Open
Description
Link to Rule
Rule Tuning Type
False Negatives - Enhancing detection of true threats that were previously missed.
Description
Currently, the query of the rule limits itself to:
google_workspace.admin.role.name : *_ADMIN_ROLE
But at least custom GWS roles may have arbitrary names, which the rule would not catch.
Given the name of the rule and its description, it should catch assignments to any GWS Admin role.
Additionally to that, there is the default "_SEED_ADMIN_ROLE", a.k.a. the "Super Admin" role.

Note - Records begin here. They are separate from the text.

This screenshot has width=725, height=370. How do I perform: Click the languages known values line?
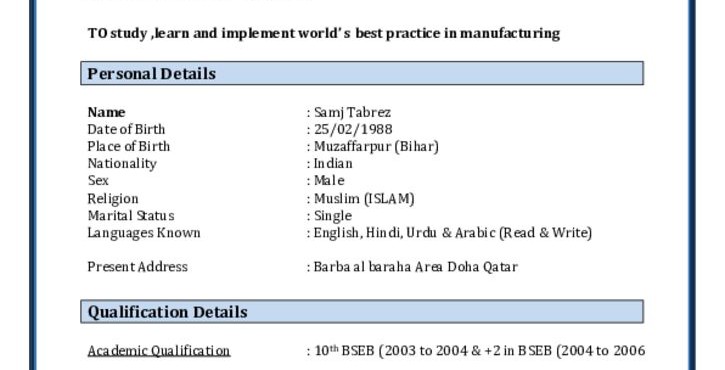click(x=453, y=233)
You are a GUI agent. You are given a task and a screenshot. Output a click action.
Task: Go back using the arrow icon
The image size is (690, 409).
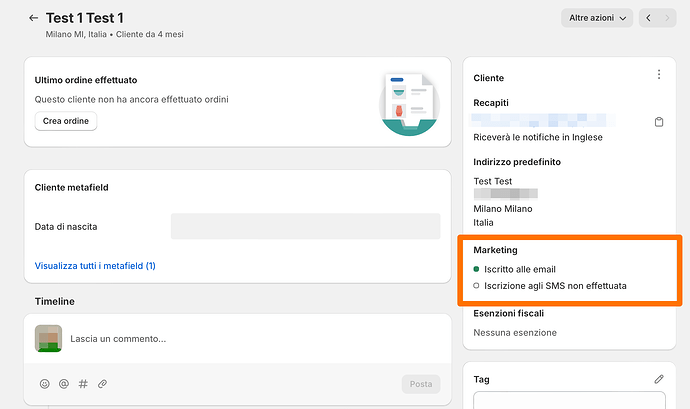coord(34,18)
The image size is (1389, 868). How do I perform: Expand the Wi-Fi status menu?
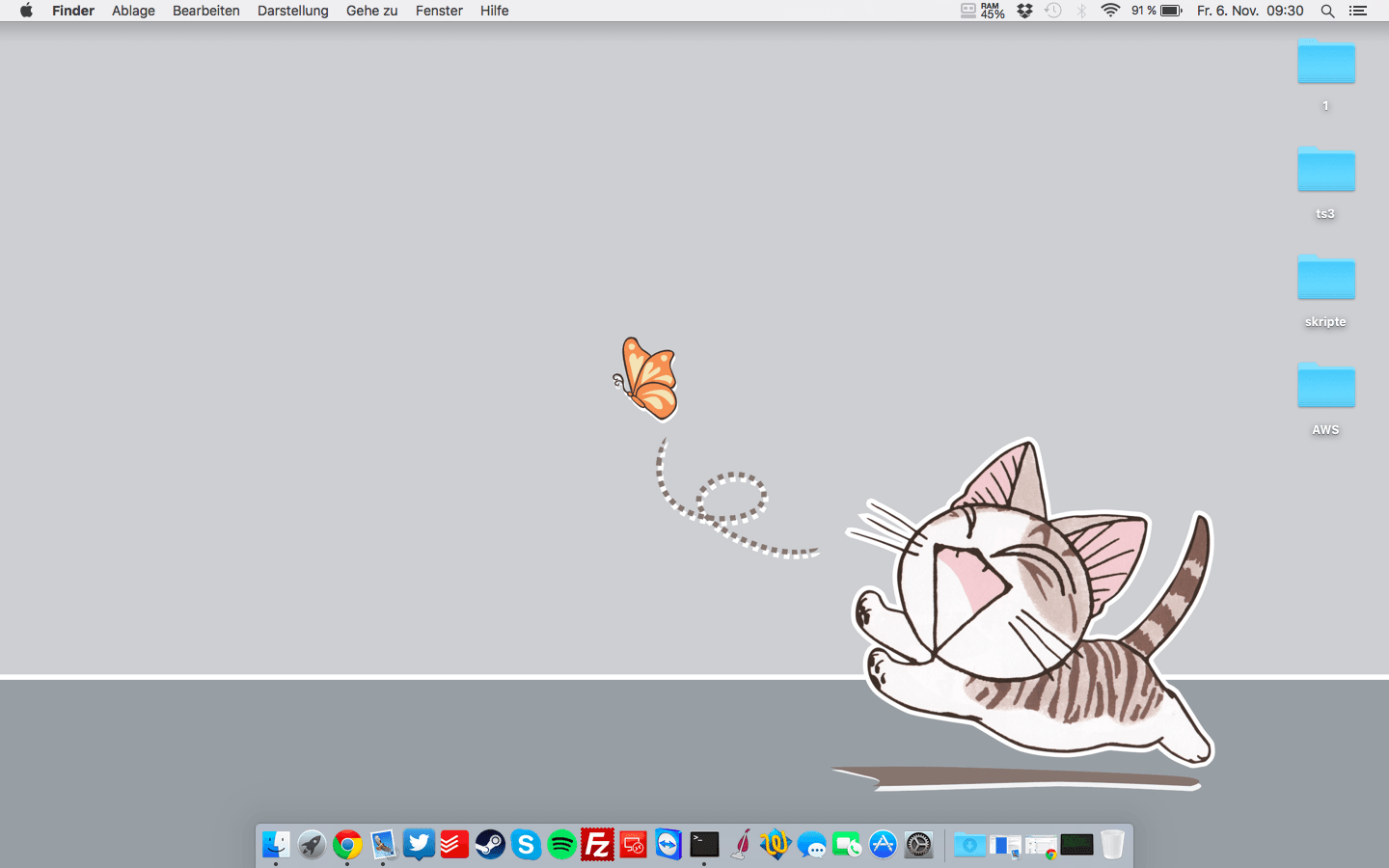tap(1110, 11)
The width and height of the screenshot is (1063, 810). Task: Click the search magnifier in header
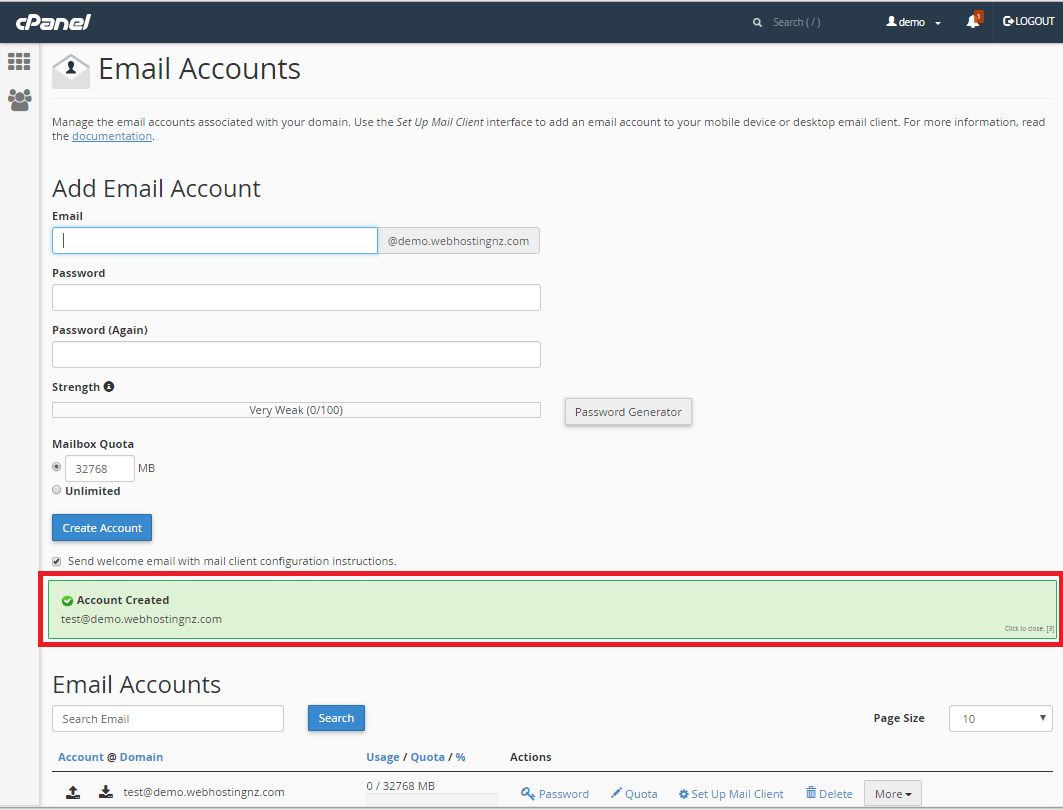(757, 21)
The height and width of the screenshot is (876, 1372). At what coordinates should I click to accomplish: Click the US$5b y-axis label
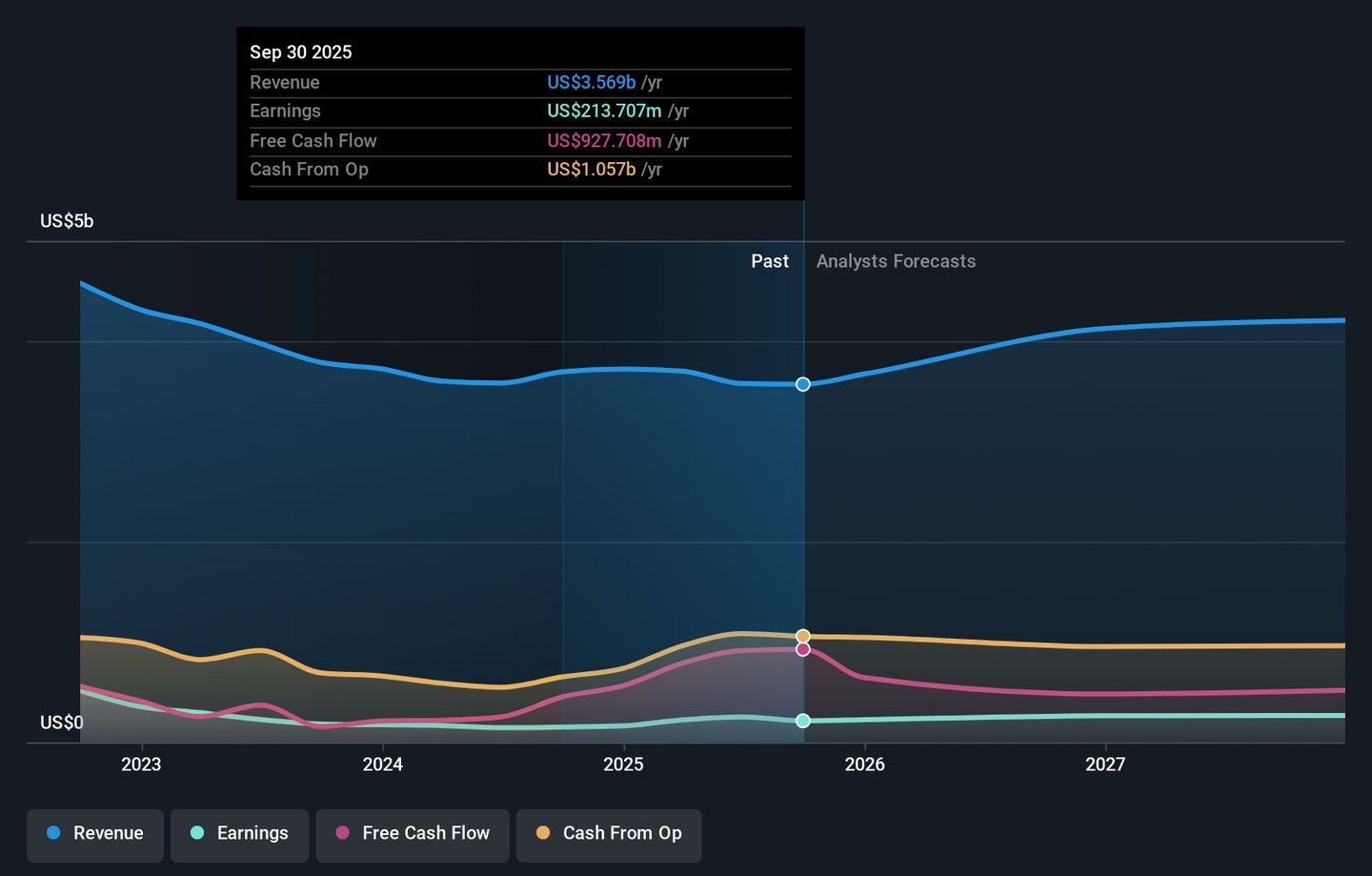pyautogui.click(x=67, y=221)

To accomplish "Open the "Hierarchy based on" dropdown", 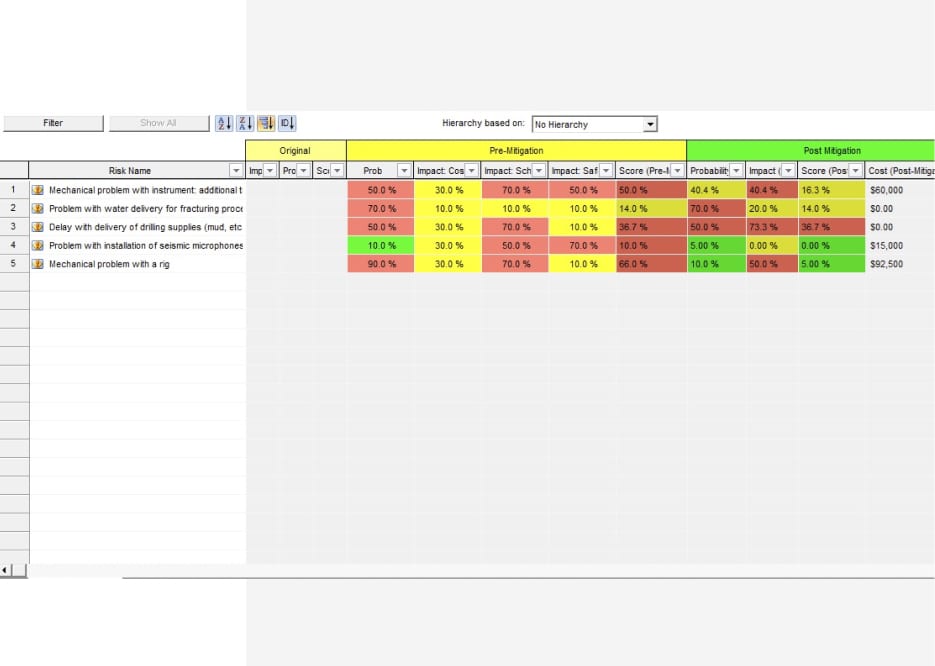I will click(651, 124).
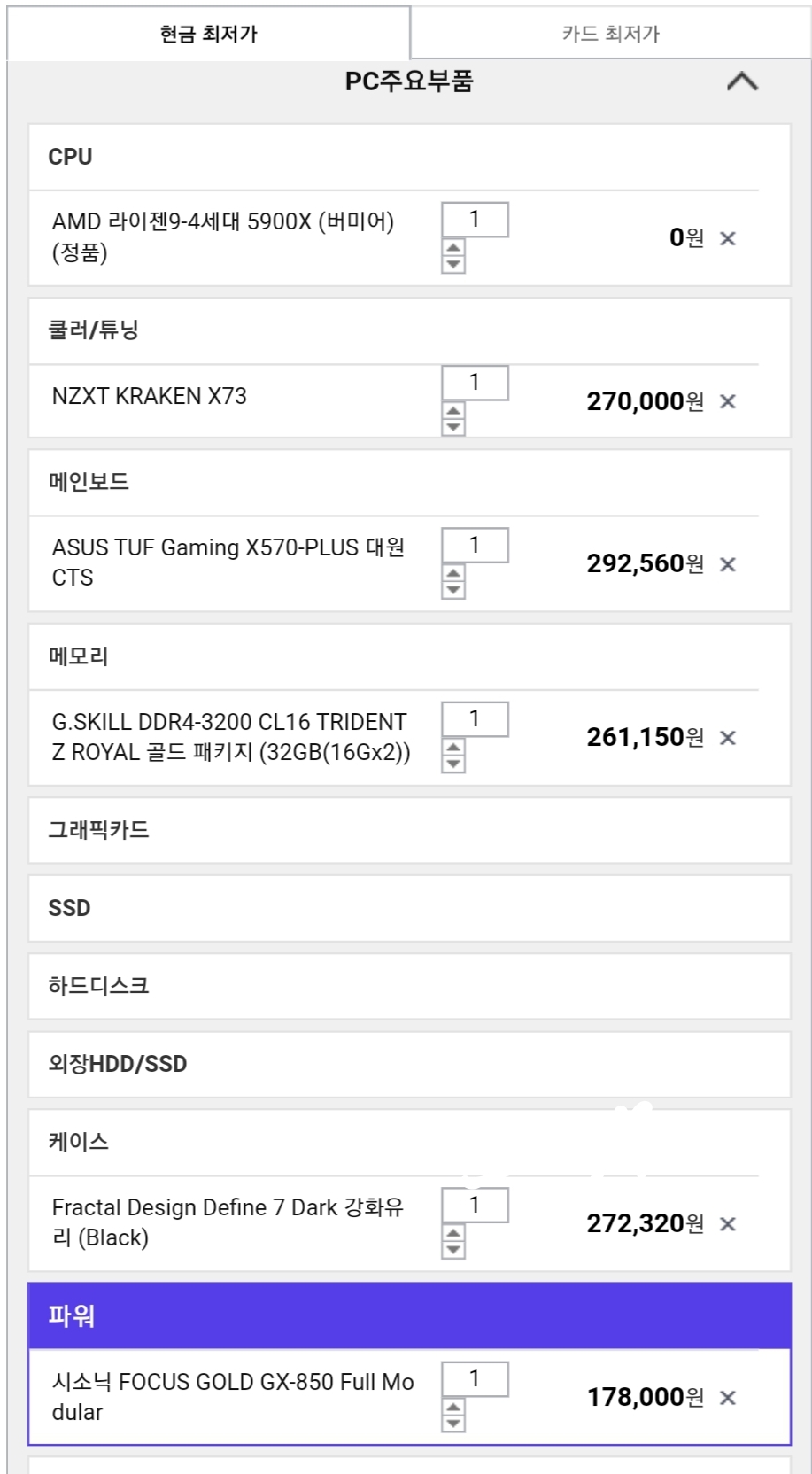The height and width of the screenshot is (1474, 812).
Task: Remove G.SKILL Trident Z Royal memory item
Action: (x=728, y=738)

This Super Admin role is especially critical, because:
- it's the only role, where members are allowed to manage other admin roles and members
- members of that role have implicit Super Admin/Owner rights of the organizations Google Cloud Account
Therefore suggest the following changes:
- change the query to: google_workspace.admin.role.name : * <- or omit this part all together
- change the default severity of the rule to low or medium
- since only _SEED_ADMIN_ROLE members are the only ones allowed to do so
- yes, the acting admin account might be hacked, or there might be an insider threat
- since only _SEED_ADMIN_ROLE members are the only ones allowed to do so
- use severity override, and change this to critical when: google_workspace.admin.role.name : _SEED_ADMIN_ROLE
Example Data
...
"google_workspace.admin.role.name": [
"My Custom Super Admin role"
],
...